Я посмотрела на нее, гадая, к чему она клонит и что означает блеск в ее глазах, различимый даже в сумраке спальни. Беатрикс опять взяла меня за руку, пожала ее, а потом, уставившись в потолок, где на пятне лунного света дрожала тень от вяза, росшего за окном, спросила:
— Помнишь?..
Она могла не продолжать. Я сделала это за нее:
— Ночь в Шропшире? Когда мы задумали сбежать?
И воспоминания завладели мной.
— Сколько лет прошло, — не произнесла даже, но выдохнула Беатрикс. — Сколько всего случилось с тех пор. И все же…
И опять я знала, что она хочет сказать.
— Да, — подхватила я, — иногда кажется, будто это было только вчера.
И внезапно мне почудилось, что тот вечер, то незабываемое удивительное приключение вовсе не кануло в прошлое, но что я снова переживаю его вот сейчас, в этот самый момент.
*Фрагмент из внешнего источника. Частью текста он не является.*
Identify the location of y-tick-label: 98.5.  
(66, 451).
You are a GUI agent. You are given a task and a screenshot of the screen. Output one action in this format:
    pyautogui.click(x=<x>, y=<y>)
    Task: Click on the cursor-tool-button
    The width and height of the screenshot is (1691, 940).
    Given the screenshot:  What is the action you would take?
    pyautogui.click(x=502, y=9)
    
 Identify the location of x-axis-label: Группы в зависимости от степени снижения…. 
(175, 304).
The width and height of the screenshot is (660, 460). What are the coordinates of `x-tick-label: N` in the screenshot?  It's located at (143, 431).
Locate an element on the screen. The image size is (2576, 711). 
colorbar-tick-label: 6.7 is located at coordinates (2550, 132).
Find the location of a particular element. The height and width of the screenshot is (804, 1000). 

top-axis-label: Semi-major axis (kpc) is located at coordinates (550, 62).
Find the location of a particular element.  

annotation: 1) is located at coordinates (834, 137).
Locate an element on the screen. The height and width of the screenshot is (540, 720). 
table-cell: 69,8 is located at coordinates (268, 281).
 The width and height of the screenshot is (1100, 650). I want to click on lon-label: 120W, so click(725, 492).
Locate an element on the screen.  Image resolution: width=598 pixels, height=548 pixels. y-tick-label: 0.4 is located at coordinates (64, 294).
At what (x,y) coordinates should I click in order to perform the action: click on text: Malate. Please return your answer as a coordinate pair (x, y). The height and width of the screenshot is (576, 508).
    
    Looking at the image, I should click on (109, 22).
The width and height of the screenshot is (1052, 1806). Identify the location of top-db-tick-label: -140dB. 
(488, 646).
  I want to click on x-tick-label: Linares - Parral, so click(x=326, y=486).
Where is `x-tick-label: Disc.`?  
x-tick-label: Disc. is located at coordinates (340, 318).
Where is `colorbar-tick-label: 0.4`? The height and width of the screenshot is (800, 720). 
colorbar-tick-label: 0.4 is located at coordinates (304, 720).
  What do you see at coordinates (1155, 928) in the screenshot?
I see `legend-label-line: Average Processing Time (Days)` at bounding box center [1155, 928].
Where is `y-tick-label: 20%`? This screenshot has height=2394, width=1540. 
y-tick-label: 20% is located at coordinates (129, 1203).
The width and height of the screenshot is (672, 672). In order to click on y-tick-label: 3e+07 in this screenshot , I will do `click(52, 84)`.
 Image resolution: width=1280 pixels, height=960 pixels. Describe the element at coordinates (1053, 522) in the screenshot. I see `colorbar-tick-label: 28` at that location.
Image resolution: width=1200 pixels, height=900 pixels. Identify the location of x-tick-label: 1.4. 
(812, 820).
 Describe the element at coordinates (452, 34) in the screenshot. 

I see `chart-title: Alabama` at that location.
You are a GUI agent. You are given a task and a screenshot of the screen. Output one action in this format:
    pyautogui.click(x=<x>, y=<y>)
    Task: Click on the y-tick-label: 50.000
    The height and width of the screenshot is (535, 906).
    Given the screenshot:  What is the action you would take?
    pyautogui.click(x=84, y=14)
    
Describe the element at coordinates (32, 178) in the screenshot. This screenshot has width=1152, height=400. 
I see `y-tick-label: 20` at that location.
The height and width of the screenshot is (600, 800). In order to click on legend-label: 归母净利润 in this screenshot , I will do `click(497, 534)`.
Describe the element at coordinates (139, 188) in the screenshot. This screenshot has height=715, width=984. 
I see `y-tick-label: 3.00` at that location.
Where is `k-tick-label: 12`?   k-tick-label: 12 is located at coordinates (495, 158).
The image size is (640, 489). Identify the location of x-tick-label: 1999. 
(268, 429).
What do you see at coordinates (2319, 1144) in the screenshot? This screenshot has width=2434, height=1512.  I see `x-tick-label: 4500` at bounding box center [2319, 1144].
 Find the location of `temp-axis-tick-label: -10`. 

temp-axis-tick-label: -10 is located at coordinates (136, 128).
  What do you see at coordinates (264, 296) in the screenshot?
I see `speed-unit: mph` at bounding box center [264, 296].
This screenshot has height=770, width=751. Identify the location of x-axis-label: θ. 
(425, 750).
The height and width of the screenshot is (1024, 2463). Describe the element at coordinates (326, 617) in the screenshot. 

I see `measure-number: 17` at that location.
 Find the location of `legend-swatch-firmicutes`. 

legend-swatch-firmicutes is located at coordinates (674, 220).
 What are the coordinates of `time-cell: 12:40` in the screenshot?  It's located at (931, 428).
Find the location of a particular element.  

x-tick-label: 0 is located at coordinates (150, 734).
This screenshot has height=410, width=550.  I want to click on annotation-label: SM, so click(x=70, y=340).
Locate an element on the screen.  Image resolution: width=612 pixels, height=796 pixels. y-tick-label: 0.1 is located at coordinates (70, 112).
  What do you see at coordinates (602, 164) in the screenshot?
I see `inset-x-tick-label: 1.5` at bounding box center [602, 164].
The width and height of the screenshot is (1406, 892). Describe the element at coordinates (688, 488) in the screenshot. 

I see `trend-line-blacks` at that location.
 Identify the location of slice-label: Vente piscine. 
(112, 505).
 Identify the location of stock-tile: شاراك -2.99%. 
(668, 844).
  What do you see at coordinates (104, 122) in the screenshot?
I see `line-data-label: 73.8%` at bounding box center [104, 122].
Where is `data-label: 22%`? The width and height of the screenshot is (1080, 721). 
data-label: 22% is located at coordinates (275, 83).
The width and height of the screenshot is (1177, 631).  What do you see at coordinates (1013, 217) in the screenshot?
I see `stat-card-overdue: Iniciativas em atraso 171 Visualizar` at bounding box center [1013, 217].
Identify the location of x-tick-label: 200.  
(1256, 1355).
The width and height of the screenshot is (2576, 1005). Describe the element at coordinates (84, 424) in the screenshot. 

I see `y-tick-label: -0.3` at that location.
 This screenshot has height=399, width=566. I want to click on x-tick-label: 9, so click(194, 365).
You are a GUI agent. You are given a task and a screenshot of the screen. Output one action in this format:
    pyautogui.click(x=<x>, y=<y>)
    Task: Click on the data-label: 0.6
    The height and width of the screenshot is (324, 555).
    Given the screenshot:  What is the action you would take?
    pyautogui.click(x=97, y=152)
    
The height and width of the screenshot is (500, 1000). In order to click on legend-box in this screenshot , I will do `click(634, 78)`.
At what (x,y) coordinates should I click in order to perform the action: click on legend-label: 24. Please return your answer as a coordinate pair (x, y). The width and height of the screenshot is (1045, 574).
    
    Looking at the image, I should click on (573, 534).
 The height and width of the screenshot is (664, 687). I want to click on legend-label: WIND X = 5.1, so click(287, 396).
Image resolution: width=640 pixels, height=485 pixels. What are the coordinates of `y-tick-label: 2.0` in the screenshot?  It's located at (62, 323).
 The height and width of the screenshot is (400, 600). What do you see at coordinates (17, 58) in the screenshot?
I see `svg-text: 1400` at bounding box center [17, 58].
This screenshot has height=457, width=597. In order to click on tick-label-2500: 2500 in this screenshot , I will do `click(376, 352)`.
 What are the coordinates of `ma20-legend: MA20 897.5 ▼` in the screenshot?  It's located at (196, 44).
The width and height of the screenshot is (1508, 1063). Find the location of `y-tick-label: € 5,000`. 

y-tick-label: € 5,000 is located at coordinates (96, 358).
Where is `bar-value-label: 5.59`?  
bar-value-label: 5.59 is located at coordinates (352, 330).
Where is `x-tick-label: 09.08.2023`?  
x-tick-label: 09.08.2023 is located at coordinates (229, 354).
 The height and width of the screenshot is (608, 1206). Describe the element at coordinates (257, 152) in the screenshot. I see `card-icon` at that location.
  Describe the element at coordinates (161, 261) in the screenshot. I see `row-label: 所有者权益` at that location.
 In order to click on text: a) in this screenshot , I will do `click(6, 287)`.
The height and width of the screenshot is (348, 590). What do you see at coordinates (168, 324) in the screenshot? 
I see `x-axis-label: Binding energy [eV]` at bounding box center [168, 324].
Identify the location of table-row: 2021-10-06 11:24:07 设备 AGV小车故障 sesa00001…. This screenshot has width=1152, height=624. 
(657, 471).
И мы с Беатрикс лежим рядышком не на кровати, а под раскидистыми ветвями деревьев, на краю поля дяди Оуэна, и неподвижная фигурка между нами — не Tea, но моя вязаная собачка Тенек, которую я крепко прижимаю к груди. Беатрикс просунула руку мне под голову, я прижалась к ней, и мы лежим так и смотрим на звезды. Совсем рядом жалобно ухает сипуха, шелестят деревья и слегка колышется трава, в которой не прекращается какая-то своя, едва уловимая таинственная жизнь. Ощущения Беатрикс стали моими. Луна поднимается все выше, сипуха вдруг с шумом срывается в полет, мелькая между ветками деревьев. Несмотря на холод, я счастлива…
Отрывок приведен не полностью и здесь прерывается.